TALLAHASSEE — Did Florida Power & Light mislead state regulators when it announced Jan. 13 that it would be forced to suspend projects because it didn't win a 30 percent rate increase?
That's what the Public Service Commission wants to know.
The day after the PSC's rate decision, FPL said in a press release that it would suspend projects to retire old plants and build new ones in Riviera Beach and Cape Canaveral. But the PSC now says that doesn't mesh with what it approved when it agreed to give the company $44.9 million to complete the projects.
"Please explain or describe the exact meaning of the Company's statement," PSC analyst Lisa Bennett wrote to the company in reference to the press release.
In its response to the commission late Tuesday, FPL's attorney said that even though it said it would "suspend'' the projects, they still might be completed on schedule.

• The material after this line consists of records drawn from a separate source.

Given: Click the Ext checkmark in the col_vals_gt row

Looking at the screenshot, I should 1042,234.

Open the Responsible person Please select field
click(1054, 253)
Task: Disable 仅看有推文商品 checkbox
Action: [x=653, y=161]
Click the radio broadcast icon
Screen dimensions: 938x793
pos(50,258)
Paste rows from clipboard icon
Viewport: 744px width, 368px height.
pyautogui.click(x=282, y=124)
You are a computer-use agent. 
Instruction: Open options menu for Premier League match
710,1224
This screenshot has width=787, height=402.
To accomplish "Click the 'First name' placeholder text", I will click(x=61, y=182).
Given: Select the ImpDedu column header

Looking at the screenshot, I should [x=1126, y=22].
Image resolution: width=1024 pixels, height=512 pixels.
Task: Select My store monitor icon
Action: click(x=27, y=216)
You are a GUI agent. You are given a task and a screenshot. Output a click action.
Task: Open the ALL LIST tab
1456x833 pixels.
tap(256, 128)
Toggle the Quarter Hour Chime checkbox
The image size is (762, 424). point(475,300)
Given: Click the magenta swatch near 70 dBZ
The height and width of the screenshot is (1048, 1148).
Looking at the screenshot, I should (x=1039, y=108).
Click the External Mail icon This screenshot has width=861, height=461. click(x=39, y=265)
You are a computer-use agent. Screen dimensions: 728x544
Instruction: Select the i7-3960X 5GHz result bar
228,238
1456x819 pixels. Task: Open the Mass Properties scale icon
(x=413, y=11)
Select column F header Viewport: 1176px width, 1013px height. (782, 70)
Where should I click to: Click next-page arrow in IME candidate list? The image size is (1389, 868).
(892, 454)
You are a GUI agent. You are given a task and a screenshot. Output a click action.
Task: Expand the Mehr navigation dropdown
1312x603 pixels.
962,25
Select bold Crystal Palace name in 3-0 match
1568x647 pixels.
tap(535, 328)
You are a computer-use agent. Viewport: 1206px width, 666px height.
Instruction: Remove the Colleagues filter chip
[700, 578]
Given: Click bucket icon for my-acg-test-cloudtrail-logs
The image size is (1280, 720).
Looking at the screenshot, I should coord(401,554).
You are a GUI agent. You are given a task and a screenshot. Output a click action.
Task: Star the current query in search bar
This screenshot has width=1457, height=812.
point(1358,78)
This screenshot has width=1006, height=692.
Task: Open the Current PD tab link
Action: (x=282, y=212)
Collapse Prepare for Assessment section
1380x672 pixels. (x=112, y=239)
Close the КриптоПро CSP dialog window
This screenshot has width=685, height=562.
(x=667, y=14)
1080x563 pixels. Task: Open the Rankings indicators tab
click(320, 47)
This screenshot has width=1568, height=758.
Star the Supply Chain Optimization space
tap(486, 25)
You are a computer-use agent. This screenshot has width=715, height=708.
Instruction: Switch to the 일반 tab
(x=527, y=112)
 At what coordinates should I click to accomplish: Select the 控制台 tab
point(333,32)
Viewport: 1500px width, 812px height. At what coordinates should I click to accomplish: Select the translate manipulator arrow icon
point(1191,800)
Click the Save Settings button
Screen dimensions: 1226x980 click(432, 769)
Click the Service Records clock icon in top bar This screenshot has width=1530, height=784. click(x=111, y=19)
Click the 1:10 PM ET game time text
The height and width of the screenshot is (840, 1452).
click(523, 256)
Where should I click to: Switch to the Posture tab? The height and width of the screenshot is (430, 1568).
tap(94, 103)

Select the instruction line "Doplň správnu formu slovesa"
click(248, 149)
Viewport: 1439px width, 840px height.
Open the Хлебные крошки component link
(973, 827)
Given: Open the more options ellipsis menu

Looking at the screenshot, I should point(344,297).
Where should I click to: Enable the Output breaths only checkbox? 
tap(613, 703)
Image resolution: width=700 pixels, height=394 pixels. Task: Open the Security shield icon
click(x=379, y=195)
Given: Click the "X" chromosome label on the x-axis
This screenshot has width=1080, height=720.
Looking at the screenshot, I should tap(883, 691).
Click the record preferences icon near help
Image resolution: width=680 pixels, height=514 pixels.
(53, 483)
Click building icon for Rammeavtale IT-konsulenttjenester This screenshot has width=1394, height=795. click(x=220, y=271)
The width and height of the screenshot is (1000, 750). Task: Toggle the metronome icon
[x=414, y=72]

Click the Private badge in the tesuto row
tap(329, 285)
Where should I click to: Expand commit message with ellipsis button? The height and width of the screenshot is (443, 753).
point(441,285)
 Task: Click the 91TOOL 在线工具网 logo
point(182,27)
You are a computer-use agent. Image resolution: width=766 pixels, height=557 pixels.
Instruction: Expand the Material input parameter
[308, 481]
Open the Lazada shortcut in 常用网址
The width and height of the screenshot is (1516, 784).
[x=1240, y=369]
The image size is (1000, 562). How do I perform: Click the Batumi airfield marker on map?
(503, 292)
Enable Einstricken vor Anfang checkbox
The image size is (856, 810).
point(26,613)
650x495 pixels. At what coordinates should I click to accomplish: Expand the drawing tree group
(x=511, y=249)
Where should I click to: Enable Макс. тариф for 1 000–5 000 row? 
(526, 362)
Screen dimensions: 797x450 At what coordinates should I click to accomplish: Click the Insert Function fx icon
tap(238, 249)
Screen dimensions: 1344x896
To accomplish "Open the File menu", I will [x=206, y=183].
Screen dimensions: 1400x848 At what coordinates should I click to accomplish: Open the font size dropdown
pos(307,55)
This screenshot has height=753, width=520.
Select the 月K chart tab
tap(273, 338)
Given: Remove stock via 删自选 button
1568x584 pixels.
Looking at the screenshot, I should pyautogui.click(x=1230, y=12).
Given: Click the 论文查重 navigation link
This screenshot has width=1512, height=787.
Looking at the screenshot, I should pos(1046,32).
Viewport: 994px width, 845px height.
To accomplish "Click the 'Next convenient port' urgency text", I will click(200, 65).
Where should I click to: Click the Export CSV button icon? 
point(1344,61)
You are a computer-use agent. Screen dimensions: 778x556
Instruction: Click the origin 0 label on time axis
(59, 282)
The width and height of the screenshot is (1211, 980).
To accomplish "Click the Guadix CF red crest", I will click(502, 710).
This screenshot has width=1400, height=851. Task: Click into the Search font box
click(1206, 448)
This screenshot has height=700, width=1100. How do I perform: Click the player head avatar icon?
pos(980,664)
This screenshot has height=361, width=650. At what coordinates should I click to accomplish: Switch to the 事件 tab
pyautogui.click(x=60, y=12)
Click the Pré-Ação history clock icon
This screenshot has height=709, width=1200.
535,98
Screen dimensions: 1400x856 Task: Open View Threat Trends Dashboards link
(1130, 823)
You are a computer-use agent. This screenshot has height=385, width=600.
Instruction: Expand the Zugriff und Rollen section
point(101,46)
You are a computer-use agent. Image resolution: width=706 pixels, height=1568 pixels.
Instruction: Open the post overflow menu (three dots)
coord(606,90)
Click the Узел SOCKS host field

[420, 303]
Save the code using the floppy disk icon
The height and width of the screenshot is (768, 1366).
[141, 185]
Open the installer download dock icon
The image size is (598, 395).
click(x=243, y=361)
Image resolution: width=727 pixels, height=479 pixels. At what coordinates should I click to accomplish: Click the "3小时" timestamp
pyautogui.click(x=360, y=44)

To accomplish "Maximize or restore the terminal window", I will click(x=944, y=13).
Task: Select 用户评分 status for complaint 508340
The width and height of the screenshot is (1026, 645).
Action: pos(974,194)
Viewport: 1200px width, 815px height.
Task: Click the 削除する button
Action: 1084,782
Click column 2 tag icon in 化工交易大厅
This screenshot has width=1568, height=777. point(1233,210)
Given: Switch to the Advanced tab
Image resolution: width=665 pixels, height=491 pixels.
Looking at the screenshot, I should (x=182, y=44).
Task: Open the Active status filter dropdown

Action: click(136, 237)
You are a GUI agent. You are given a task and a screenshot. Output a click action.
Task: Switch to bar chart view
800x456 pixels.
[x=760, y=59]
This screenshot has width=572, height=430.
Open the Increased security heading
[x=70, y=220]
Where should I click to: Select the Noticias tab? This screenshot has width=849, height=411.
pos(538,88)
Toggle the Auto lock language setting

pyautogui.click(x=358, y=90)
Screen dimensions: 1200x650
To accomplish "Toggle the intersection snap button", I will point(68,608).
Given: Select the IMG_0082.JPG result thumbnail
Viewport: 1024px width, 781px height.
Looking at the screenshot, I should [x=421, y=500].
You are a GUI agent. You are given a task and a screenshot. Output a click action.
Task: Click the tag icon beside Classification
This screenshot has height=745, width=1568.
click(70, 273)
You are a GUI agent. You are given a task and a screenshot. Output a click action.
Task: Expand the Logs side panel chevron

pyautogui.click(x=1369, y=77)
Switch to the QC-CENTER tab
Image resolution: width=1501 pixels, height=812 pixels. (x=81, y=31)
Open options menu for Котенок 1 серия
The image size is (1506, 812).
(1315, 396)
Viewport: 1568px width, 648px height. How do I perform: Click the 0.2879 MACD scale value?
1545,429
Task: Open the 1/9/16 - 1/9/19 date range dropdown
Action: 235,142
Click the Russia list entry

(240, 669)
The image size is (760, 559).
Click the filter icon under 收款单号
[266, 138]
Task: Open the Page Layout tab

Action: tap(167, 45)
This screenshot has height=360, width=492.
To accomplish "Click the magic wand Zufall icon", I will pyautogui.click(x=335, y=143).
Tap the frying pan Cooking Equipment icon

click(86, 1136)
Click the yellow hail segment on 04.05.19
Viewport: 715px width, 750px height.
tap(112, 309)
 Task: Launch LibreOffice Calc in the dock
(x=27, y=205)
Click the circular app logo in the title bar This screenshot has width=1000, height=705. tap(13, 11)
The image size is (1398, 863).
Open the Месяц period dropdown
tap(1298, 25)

The commission rejected FPL's request to raise rates by $1.3 billion and approved, instead, a $75 million-a-year increase in the base rate — about 75 cents for every 1,000 kilowatt hours.
FPL testified that it was committed to retiring the old plants by 2014 and build new ones, and that it needed the $44.9 million to recover its costs of the old plants before they are demolished. If the company doesn't meet those dates, the PSC could reduce its base rates.
"It is highly possible that the commission would feel it necessary to recalculate the rates," said Earl Poucher, an analyst with the Office of Public Counsel, which represented the public in the rate case. "It all depends on whether these are the right dates or the wrong dates."
Just hours before the PSC voted to reject FPL's request for a $1.3 billion rate increase, FPL Chief Executive Officer Armando Olivera blasted the ruling, saying that "politics trumped economics'' and immediately warned that the company would suspend several projects.
The next day, the company issued a press release saying that the "deteriorating regulatory and business environment'' had forced the company to "suspend'' the $2 billion modernization projects at Riviera Beach and Cape Canaveral and $8 billion in other projects.
The head of FPL's parent company, Lew Hay, told Wall Street analysts Tuesday that the projects are not dead.
"I want to emphasize the word suspend, as opposed to the word cancel," he said in a conference call announcing FPL Group's fourth quarter earnings.
"These are significant projects that we hope to build and operate, but the decision to suspend them was made in response to the negative impact of the rate decision on FPL's creditworthiness and the ability to attract capital at attractive rates."
Hay told Wall Street analysts that while he was disappointed in the PSC's rate decision, FPL made 23 percent more in profits for the fourth quarter than it did in 2008, while parent company FPL Group Inc.'s profit fell by 14 percent during the same reporting period.
"The last rate case was 25 years ago," he said. "I think it's safe to say we will not go another 25 years without a rate case, but we have not decided when we will do so again."